The PsyA-EMDR protocol is described in Chapter 3, which begins with phone calls and preparedness, and moves through treatments and integration. EMDR is used in this process to facilitate the emergence of adaptive information. For practitioners who may wish to utilize this method, the authors have written a comprehensive set of treatment pathways and phase-by-phase sections, along with additional considerations and supervision. The following chapters provide a breakdown of key areas, such as ethics, preparation, stabilization and risk reduction, and integration.
Chapter 7 also examines EMDR is relation to psycholytic therapy—the largely European model developed in the 1950s and 1960s that entailed regular small doses of a psychedelic alongside traditional psychotherapy (as opposed one high dose session). In respect of the psychotherapeutic treatments involved in EMDR, this model seems quite pertinent, and the authors note that, ‘Subjective reports from experimental practice of psycholytic PsyA-EMDR indicate that large doses of psychedelics are not necessary to facilitate long-term positive change’ (149).

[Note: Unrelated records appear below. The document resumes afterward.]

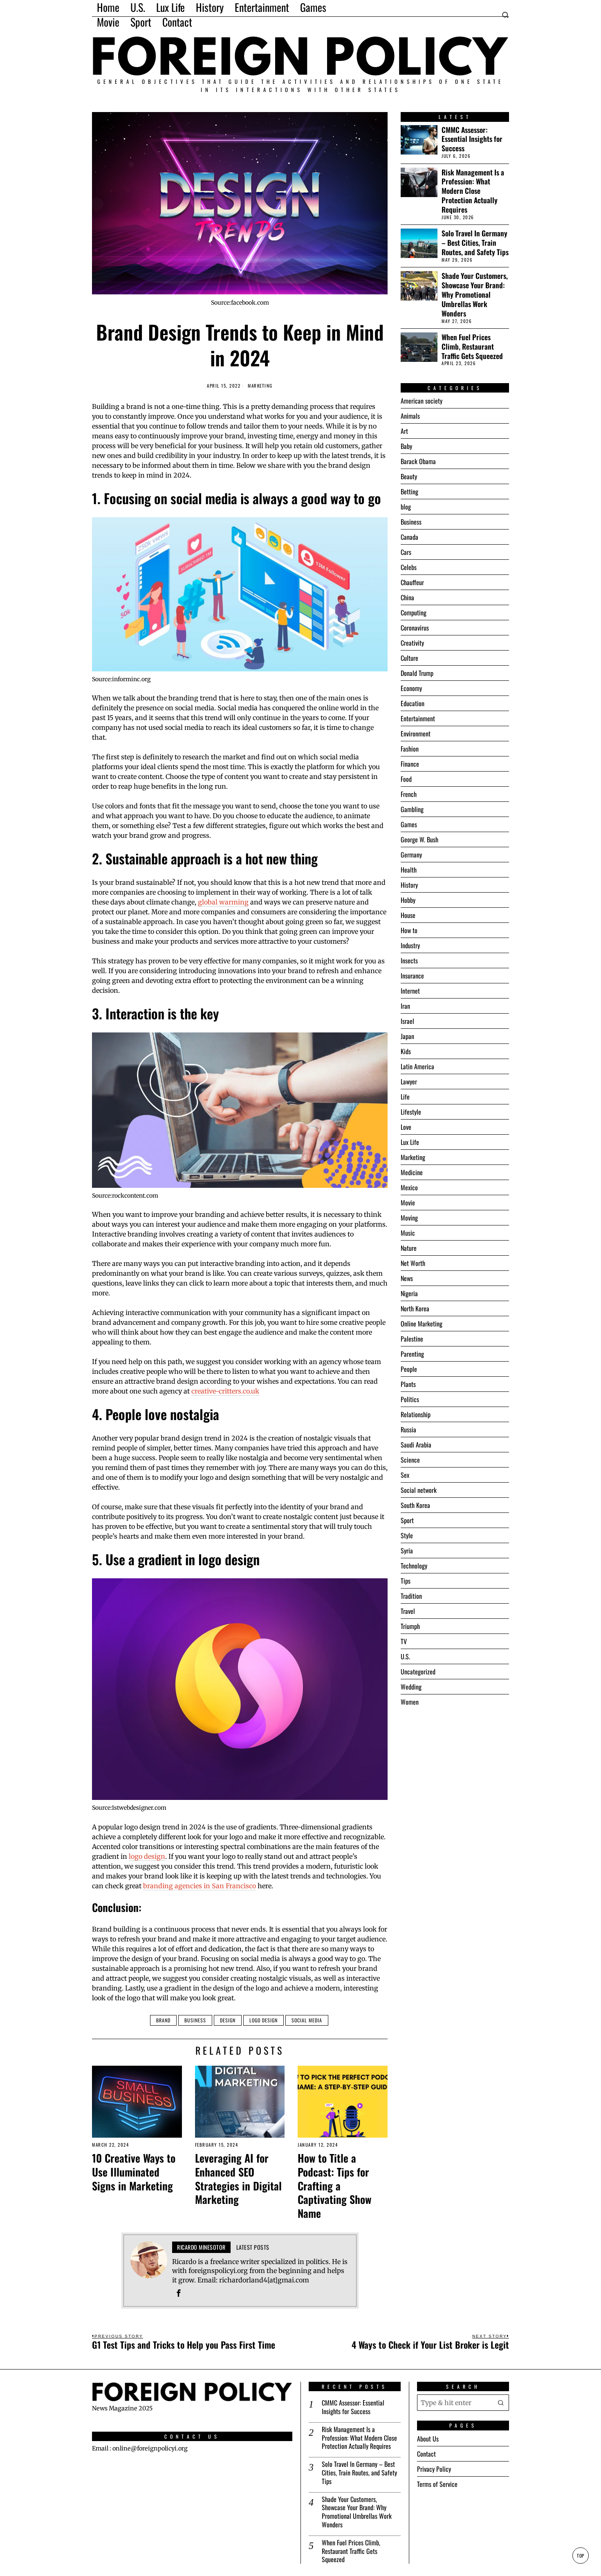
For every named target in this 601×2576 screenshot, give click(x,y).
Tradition (411, 1596)
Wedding (411, 1687)
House (408, 915)
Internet (410, 991)
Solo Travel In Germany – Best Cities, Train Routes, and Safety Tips (475, 243)
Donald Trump (417, 673)
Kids (406, 1051)
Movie (408, 1202)
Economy (411, 688)
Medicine (412, 1172)
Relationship (416, 1414)
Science (410, 1460)
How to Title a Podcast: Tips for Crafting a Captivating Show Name (334, 2185)
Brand (163, 2020)
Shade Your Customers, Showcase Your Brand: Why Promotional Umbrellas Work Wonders (475, 294)
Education (412, 703)
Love (406, 1127)
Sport (407, 1520)
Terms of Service (437, 2484)
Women (410, 1702)
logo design (147, 1856)
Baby (406, 446)
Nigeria (409, 1293)
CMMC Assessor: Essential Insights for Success (472, 139)
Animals (410, 416)
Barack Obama (418, 461)
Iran (405, 1006)
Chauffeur (412, 582)
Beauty (409, 476)
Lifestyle (411, 1112)
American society (421, 401)
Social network (419, 1490)
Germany (411, 854)
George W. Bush (419, 839)
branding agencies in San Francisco (199, 1886)
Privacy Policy (434, 2469)
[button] (501, 2402)
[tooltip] (178, 2293)
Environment (416, 733)
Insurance (412, 976)
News (407, 1278)
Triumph (410, 1626)
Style (407, 1535)
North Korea (415, 1308)
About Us (428, 2439)
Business (195, 2020)
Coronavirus (415, 628)
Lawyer (409, 1081)
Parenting (412, 1354)
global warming (223, 902)
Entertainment (418, 718)
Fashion (410, 749)
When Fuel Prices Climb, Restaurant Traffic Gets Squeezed (472, 346)
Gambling (412, 809)
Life (405, 1097)
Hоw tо (409, 930)
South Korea (415, 1505)
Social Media (307, 2020)
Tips (405, 1581)
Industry (410, 945)
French (409, 794)
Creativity (412, 643)
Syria (407, 1550)
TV (404, 1641)
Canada (409, 537)
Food (406, 779)
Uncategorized (418, 1671)
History (409, 885)
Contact (426, 2454)
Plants (408, 1384)
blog (406, 507)
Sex (405, 1475)
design (227, 2020)
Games (409, 824)
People (409, 1369)
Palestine (412, 1339)
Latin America (417, 1066)
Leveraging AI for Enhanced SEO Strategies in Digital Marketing (238, 2178)
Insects (409, 960)
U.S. (405, 1656)
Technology (414, 1566)
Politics (410, 1399)
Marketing (260, 386)
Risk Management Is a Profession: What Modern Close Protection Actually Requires (473, 191)
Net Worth (413, 1263)
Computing (413, 612)
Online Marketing (421, 1323)
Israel (407, 1021)
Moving (409, 1218)
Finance (410, 764)
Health (409, 870)
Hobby (408, 900)
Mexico (409, 1187)
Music (408, 1233)
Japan (407, 1036)
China (407, 597)
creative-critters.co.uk (225, 1391)
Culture (409, 658)
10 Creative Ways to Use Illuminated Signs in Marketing (133, 2171)
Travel (408, 1611)
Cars (406, 552)
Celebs (409, 567)
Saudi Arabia (416, 1445)
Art (404, 431)
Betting (409, 491)
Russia (408, 1429)
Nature (409, 1248)
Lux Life (410, 1142)
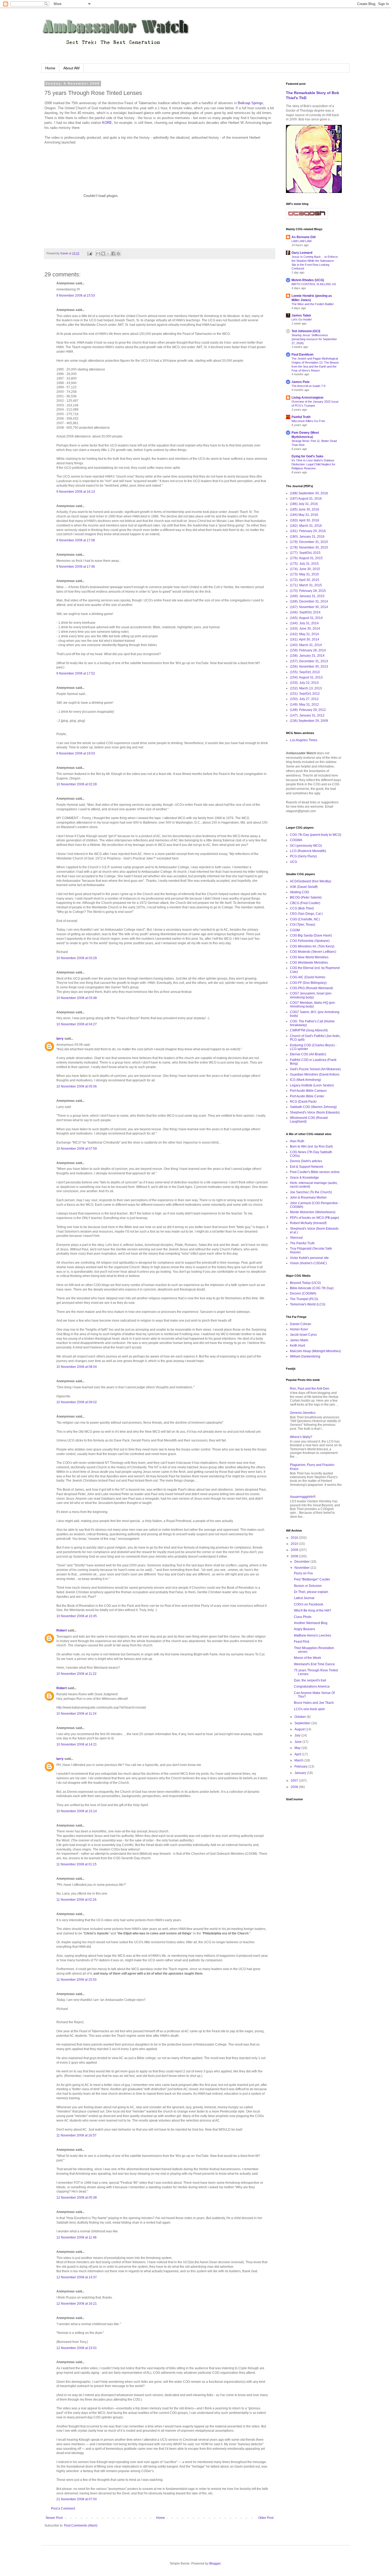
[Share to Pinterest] (118, 253)
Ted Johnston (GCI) (306, 331)
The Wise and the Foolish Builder (313, 304)
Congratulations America (312, 1686)
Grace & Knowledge (304, 1177)
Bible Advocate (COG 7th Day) (312, 1288)
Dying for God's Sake (307, 456)
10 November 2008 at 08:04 (76, 1367)
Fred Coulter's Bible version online (315, 1172)
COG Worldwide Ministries (309, 962)
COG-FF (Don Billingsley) (308, 983)
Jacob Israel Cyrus (303, 1335)
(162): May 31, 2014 (304, 634)
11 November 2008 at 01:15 (76, 1864)
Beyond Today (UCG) (305, 1283)
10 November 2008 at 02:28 (76, 784)
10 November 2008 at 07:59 (76, 1148)
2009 (295, 1550)
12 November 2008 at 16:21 (76, 2303)
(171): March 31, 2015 (306, 585)
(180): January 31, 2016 (307, 536)
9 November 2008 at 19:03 (75, 753)
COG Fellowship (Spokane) (310, 941)
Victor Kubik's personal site (309, 1258)
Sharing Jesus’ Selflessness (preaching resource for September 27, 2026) (314, 339)
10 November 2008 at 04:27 (76, 1024)
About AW (71, 68)
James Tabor (301, 315)
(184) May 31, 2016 (304, 515)
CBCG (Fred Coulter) (305, 903)
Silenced (296, 1237)
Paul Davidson (302, 354)
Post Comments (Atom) (80, 2525)
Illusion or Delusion (308, 1586)
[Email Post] (89, 253)
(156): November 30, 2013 (309, 666)
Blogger (215, 2563)
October (300, 1717)
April (298, 1754)
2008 (295, 1556)
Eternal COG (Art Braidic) (308, 1054)
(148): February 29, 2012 (308, 710)
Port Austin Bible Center (307, 1096)
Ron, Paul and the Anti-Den (309, 1388)
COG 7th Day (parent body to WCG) (315, 835)
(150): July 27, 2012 (304, 699)
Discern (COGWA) (303, 1293)
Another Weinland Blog (310, 1623)
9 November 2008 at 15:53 (75, 295)
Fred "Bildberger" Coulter (312, 1579)
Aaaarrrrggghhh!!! (302, 1497)
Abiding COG (299, 892)
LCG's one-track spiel (309, 1709)
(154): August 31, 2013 (306, 677)
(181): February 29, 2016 (308, 531)
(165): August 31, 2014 (306, 618)
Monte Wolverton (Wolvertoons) (312, 1212)
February (301, 1766)
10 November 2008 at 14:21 (76, 1744)
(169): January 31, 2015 (307, 596)
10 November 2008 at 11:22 (76, 1674)
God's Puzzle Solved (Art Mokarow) (315, 1069)
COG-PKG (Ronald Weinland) (311, 988)
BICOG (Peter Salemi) (306, 897)
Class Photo (302, 1617)
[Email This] (98, 253)
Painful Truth (301, 417)
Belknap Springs (250, 103)
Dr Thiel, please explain (311, 1592)
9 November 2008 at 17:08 (75, 540)
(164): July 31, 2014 (304, 623)
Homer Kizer (299, 1329)
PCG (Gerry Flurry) (303, 856)
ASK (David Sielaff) (304, 887)
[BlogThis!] (103, 253)
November (302, 1568)
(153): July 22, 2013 (304, 683)
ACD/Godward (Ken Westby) (310, 881)
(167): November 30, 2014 (309, 607)
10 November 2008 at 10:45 (76, 1616)
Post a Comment (63, 2508)
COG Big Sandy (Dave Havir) (311, 935)
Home (50, 68)
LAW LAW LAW (301, 241)
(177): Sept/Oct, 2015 (305, 553)
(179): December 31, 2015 (309, 542)
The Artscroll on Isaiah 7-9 (308, 385)
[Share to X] (108, 253)
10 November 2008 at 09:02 (76, 1402)
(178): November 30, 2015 (309, 547)
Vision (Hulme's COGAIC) (308, 1263)
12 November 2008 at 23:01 (76, 2348)
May (297, 1748)
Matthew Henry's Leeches (312, 1635)
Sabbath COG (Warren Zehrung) (313, 1107)
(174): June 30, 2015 (305, 569)
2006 (295, 1787)
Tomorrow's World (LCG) (307, 1304)
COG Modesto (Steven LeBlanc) (313, 952)
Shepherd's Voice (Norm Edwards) (315, 1112)
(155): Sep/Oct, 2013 (305, 672)
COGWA (296, 840)
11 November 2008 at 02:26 (76, 1900)
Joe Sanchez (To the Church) (311, 1192)
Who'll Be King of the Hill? (312, 1610)
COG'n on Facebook (308, 1604)
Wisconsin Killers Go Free (308, 421)
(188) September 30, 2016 (309, 493)
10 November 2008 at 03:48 (76, 998)
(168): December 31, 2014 (309, 601)
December (302, 1561)
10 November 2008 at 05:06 (76, 1086)
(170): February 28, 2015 (308, 591)
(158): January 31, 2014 (307, 655)
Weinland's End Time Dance (314, 1664)
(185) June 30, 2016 (304, 509)
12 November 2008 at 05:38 (76, 2197)
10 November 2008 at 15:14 (76, 1811)
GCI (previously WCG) (306, 846)
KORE (107, 123)
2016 (295, 1538)
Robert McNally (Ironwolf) (308, 1223)
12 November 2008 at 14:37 (76, 2277)
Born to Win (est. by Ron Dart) (311, 1146)
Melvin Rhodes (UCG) (308, 280)
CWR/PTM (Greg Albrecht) (309, 1030)
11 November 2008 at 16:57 (76, 2135)
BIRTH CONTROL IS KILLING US (314, 284)
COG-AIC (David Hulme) (307, 977)
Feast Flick (301, 1641)
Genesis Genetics (302, 1413)
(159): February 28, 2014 (308, 650)
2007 (295, 1780)
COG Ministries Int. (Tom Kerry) (312, 946)
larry (60, 1038)
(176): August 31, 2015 (306, 558)
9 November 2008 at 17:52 (75, 673)
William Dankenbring (305, 1356)
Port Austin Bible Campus (308, 1091)
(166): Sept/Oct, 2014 (305, 612)
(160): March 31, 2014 (306, 645)
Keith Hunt (297, 1345)
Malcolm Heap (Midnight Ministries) (315, 1351)
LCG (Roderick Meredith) (308, 851)
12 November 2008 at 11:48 (76, 2237)
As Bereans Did (303, 237)
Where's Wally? (301, 1437)
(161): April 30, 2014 (304, 639)
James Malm (299, 1340)
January (300, 1773)
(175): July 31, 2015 (304, 564)
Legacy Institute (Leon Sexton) (312, 1085)
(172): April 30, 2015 (304, 580)
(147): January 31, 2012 (307, 715)
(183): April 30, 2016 (304, 520)
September (302, 1723)
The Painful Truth (302, 1243)
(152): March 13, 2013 (306, 688)
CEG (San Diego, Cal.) (306, 914)
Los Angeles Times (303, 740)
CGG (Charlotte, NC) (305, 919)
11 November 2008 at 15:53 (76, 1979)
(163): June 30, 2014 (305, 628)
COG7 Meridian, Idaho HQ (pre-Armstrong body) (313, 1004)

In conclusion, Psychedelic-Assisted EMDR Therapy is a comprehensive appraisal of the techniques and possibilities of this therapeutic method. The authors, obviously very knowledgeable in their fields, provide a clear protocol and discussion, and conclude with a lucid appraisal of the potential future development of PsyA-EMDR. Ultimately, therapy is a results game, so in what is becoming a very crowded therapeutic space for the ‘psychedelic-assisted’ prefix, building an evidence base is of the utmost importance—and this book is an excellent groundwork for this endeavour.
I know EMDR works with ketamine because I’ve worked with it during integration sessions. Unfortunately many psychedelic trained psychotherapists are not properly trained. From what I experienced with ketamine is that brainspotting and somatic experiencing work even better.
Glad to see a new book has been published which may be a source of guidance for clinicians. People with PTSD deserve professional support. What’s happening in the field right now, is very loose and unstructured. I’m afraid it doesn’t provide the holding, the attentiveness to the integration process. Many clients do not get the benefit of skilled practitioners. Rather, as I understand it, many people take psychedelics and they are left to their own devices to integrate. Not ideal.
What psychedelic were they using with the EMDR?